La capacité de réaction fait donc défaut à tous les niveaux : intellectuel, institutionnel, industriel et politique. Et c’est le facteur temps qui rend la situation si cruelle. Les réactions en chaîne se déploient sur des semaines, voire des mois. La reconstruction prend des décennies. Il est impossible de former une génération d’ingénieurs, de techniciens et de planificateurs industriels dans le laps de temps imparti par la crise. Impossible de reconstituer une chaîne d’approvisionnement délocalisée depuis quarante ans le temps que les boucles de rétroaction ne se referment. Les paradigmes finiront par changer, car les crises discréditent les anciens modèles, mais ce changement s’opérera a posteriori — une fois les dégâts consommés — et non à titre préventif. C’est là que réside la tragédie ; il ne s’agit pas d’un problème constitutionnel. C’est une question de timing, et il n’existe aucune solution aux problèmes de timing une fois que le temps est écoulé.

Penchons-nous maintenant sur l’après, car c’est un sujet que personne ne veut aborder. La République de Weimar disposait pourtant d’une base industrielle solide. Elle possédait une communauté scientifique et des entreprises de premier plan, une population instruite et un État fonctionnel.
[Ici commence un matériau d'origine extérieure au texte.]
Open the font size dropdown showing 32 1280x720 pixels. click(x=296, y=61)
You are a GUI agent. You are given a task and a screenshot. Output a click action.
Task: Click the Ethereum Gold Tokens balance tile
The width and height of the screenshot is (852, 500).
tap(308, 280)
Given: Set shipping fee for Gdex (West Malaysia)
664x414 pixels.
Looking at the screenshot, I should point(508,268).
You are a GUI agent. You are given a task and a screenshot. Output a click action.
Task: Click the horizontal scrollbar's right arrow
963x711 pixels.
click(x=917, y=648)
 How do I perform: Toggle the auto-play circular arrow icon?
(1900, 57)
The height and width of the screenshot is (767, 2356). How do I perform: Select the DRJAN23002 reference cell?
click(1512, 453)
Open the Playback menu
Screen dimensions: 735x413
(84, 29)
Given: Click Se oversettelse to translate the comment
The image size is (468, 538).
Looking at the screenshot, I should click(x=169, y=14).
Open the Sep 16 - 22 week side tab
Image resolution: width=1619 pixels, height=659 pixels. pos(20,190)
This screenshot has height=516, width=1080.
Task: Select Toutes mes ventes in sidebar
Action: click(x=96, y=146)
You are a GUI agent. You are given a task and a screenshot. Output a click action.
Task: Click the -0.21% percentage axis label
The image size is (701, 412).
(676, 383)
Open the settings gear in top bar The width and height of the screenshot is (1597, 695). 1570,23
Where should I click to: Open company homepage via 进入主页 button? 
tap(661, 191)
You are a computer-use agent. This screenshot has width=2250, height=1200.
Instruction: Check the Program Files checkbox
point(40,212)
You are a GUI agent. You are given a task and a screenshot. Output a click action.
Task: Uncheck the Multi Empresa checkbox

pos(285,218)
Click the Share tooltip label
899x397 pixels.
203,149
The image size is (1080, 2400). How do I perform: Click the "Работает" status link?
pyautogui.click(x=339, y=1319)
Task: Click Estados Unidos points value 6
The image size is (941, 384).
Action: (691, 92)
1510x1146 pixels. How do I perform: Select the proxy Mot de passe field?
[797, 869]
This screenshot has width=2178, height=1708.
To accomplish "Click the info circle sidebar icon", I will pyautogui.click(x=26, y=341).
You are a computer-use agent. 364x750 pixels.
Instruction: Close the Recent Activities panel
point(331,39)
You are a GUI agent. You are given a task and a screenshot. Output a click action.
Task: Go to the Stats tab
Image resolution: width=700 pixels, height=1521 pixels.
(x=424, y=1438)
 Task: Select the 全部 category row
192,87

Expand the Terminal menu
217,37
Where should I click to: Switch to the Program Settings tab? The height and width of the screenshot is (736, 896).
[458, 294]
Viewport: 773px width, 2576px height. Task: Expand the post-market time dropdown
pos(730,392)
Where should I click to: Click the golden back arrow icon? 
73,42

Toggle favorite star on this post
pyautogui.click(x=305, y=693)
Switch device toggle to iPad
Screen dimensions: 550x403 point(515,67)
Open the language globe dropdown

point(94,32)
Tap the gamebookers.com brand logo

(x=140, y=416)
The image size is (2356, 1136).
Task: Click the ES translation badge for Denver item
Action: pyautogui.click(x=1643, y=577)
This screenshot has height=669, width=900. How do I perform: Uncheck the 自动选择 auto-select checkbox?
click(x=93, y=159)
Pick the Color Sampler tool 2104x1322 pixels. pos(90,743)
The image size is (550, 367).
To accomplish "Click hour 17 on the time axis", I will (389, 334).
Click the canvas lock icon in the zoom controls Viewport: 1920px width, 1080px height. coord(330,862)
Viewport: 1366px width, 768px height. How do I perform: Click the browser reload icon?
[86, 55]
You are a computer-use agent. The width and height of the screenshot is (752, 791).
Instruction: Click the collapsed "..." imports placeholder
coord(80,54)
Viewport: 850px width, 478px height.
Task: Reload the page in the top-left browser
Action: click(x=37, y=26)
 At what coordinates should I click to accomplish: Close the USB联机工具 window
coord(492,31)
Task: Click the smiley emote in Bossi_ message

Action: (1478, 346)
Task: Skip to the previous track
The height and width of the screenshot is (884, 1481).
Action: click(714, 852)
Cela ne l’a pas empêchée d’engendrer le nazisme. La dynamique à l’œuvre — humiliation nationale, effondrement économique, anéantissement de la classe moyenne, perte de confiance envers toutes les institutions — ne dépend pas de la capacité industrielle. Elle naît du désespoir. Or, le désespoir au sein d’une société dépourvue de base industrielle, incapable d’employer sa population, incapable de produire ce dont elle a besoin et sans cadre pour en comprendre les raisons, serait bien pire encore. Il n’y a pas de plancher. Une société incapable de se nourrir, d’acheminer ses marchandises, de fabriquer ses médicaments et d’expliquer son propre effondrement ne devient pas modérée. Elle se dévore elle-même. Elle cherche un coupable, et elle le trouve. Ce n’est pas de la spéculation. C’est le schéma classique.

Voici donc la vérité, celle que vous n’entendrez pas aux informations — car les présentateurs sont formés selon un modèle qui les empêche de la voir et sont rémunérés par des institutions qui ont tout intérêt à prétendre le contraire : vous ne réglerez pas ce problème. Vos enfants ne le régleront pas non plus. Les outils ont disparu, la base industrielle s’est volatilisée, les idées ont fait défaut et la coalition nécessaire pour imposer une réaction n’existe pas. L’horizon de trente ans est une estimation optimiste. La réalité est bien plus longue.

Il ne reste alors qu’un choix, et c’est un choix brutal. Réorganisez le système politique pour faire ce qui a été fait en 1933 et 1942 — rationner, répartir, orienter, mobiliser, tout en acceptant que le résultat implique moins de richesse et moins de liberté selon vos critères habituels — ou bien acceptez le déclin et voyez ce qui viendra combler le vide. Ou encore, partez si vous le pouvez vers un endroit qui dispose encore d’une base industrielle et d’un État planificateur. Telles sont les options. Il n’y en a pas de troisième.

Ressaisissez-vous ou partez. Ce sera dur pour vous, et ce sera dur pour vos enfants. Ce n’est pas du pessimisme. C’est une question d’arithmétique.